When killing is the best option

When killing is the best option

Even PETA says euthanizing fighting birds is the way to go

By David Silva

Fallbrook made the national news Sunday in a way residents probably wished it hadn’t: San Diego County Sheriff’s deputies broke up a cockfighting operation there, arresting at least two people and citing about 30 others with misdemeanors.

Acting on reports provided by residents, deputies raided what they described as a cockfighting arena in the midst of an avocado grove at around 10:30 a.m. The deputies and county animal control officers spent the rest of the day putting down 200 of the estimated 250 or so fighting roosters found at the site.

“Putting down” is, of course, a euphemism for euthanasia: A more direct way of saying it would be that the workers spent an entire day and much of the night giving lethal injections to the birds, one at a time, for hours. About 45 other so-called gamecocks were kept alive as evidence.

“The officers finally cleared the place around 10:30 p.m.—they spent a really exhausting day out there injecting the birds,” says Lt. Dan Desousa of county Animal Services. “They hated to do it, but it was a more humane option than the birds being ripped to shreds.”

Martin Mersereau, director of the emergency response division of People for the Ethical Treatment of Animals (PETA), agreed with Desousa that ending the roosters’ lives was the only reasonable course to take. Fighting roosters are extremely aggressive and, more often than not, hopped up on steroids and amphetamines. Housing or adopting out the animals was a practical impossibility.

“Animals used for fighting purposes are horribly abused,” Mersereau said by phone from PETA’s headquarters in Norfolk, Va. “They’re really a great threat to other animals and to people and children. It’s a sad statement on an already tragic affair to say that the kindest thing to do to animals who have experienced such exploitation and abuse is to release them from this world. We support what the authorities had to do.”

Cockfighting is illegal in the United States, but remains a popular underground activity. In San Diego County, authorities broke up an even larger ring earlier in the year. Participants wager enormous sums of money on the hopes their birds will be the ones still breathing in the end. It’s also a social activity among those for whom non-lethal combat sports don’t cut it: In the Fallbrook avocado grove, deputies found food, beer and booze among the cages and bodies of birds who had died from neglect.
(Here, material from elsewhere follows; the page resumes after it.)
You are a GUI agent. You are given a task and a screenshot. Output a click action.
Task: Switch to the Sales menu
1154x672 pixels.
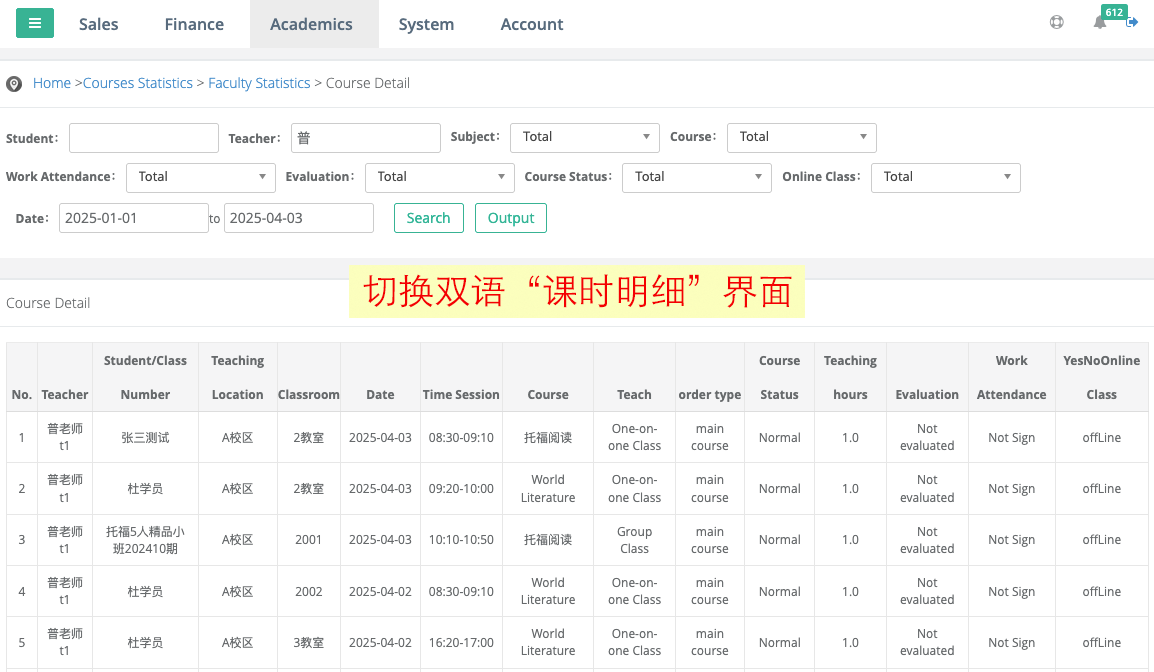pos(98,24)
Sheriff’s officials couldn’t be reached by press time for comment, but Simran Noon, a spokesperson for the San Diego Humane Society and SPCA, says euthanasia exacts an emotional price on the people forced to provide it.

“It’s very hard on people when it comes to that—remember, these are people who care about animals,” she says. “We offer our employees one- to two-day compassion-fatigue workshops. Compassion fatigue is what the animal-welfare industry calls it when you’re burnt out, tired and fatigued by the compassion you exhibit watching after these animals.”